できればこのままで進めさせていただきたい。
いいか? 大丈夫か?
さすがにもう覚えたか?
少なくとも英語の小テストにも期末テストにも出されないだろうが、お手持ちの英単語帳の最後の数ページを暗記するのが面倒なヤツは、是非ともこのあだ名だけでも覚えて帰ってくれたら嬉しく思うよ。
「ふぅ。それではお互いに自己紹介を終えたということで、そろそろキミの疑念を解消する時間に移らせてもらおうか。

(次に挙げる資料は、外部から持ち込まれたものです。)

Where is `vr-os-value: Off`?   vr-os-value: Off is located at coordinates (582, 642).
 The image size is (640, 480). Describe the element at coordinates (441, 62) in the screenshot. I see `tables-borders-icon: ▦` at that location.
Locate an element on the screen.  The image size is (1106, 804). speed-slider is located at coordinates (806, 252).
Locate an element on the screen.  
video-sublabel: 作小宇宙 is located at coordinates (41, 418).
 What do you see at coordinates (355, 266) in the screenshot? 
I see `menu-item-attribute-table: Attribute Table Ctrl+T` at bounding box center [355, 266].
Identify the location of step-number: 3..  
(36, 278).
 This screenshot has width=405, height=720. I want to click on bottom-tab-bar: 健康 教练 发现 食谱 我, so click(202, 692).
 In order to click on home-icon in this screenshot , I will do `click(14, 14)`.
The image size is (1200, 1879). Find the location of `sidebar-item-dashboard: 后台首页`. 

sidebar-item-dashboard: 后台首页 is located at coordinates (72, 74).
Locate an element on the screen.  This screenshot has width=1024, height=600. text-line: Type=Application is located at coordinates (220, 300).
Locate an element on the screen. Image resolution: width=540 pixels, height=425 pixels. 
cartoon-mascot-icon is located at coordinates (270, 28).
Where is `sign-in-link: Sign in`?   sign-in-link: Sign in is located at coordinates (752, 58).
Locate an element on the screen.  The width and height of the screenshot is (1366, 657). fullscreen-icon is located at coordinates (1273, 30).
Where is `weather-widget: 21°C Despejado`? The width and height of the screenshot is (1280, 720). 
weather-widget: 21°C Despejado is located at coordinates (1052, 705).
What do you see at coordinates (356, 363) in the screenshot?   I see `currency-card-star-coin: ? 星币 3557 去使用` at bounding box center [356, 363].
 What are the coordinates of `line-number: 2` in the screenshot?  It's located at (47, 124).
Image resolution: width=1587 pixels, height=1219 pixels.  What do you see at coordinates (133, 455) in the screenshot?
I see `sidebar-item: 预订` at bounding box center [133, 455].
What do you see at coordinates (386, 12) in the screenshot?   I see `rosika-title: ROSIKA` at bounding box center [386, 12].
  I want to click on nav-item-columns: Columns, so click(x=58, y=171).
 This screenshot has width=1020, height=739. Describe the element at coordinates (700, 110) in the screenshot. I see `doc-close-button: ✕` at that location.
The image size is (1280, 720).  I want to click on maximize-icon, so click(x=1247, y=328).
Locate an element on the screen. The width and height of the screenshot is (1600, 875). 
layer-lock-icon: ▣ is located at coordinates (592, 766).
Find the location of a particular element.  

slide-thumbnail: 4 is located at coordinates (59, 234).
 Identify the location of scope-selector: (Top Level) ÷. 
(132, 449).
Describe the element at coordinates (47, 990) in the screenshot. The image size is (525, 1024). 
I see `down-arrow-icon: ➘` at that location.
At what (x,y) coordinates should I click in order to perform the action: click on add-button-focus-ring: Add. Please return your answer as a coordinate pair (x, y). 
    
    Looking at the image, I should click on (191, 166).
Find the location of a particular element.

キミをこの場に連れてきた……否、連れてきてしまった理を。そして、この缶コーヒーの秘密を知りたいのだろう?」
「ちなみに黙っていても教えてくれたりは?」
「さすがに相槌くらいは返してほしいかな。私もそこまでお喋りなお人好しではないつもりだからね。むしろその逆、内心では人並み以上に人見知りな人種だと自覚しているくらいさ。
ただ、普段の私の姿が仮初めなのか、それとも今の私の姿が興奮剤という名の偽りの仮面に力を借りているだけなのか、その答えは自分でもあまりよく分かっていないのだけれども。
……それでも、聞いてくれると嬉しいかな」
「ああ。元より乗りかかった船だ」
ぺこり、と。
素直に頭を下げさせていただいた。
真面目に、真摯に、そして真剣にだ。
今ここで中途半端な回答を返してしまったら、即座に適当にはぐらかされてしまうような気がしてしまうのだ。
誠実そうな彼女に限ってきっとそんなことはないのだろうけど。
俺の第六感が即座にそう警笛を鳴らしたのである。
「ありがとう。この際だ。私も正直に打ち明けさせてもらうよ。偶然と巡合とが折り重なって生まれた――この奇妙な時間も何かの縁だと思うからね。
多少は耳を疑うようなこともあるかもしれないが、まずは何も言わずに聞いてもらいたい。それでもいいかな?」
「ああ。よろしく頼む」
「改めて、こちらこそ」
姫もまた姫でぺこりと頭を下げてくださった。
俺だけが知れる眠り姫の秘密ってやつか。
なかなかに興味深い内容じゃないか。
少なくとも小テストの勉強よりはよっぽど興味あるぜ。
むしろ毎日でも聞いてやりたいくらいさ。
静かに目を閉じたまま、姫は言葉を続ける。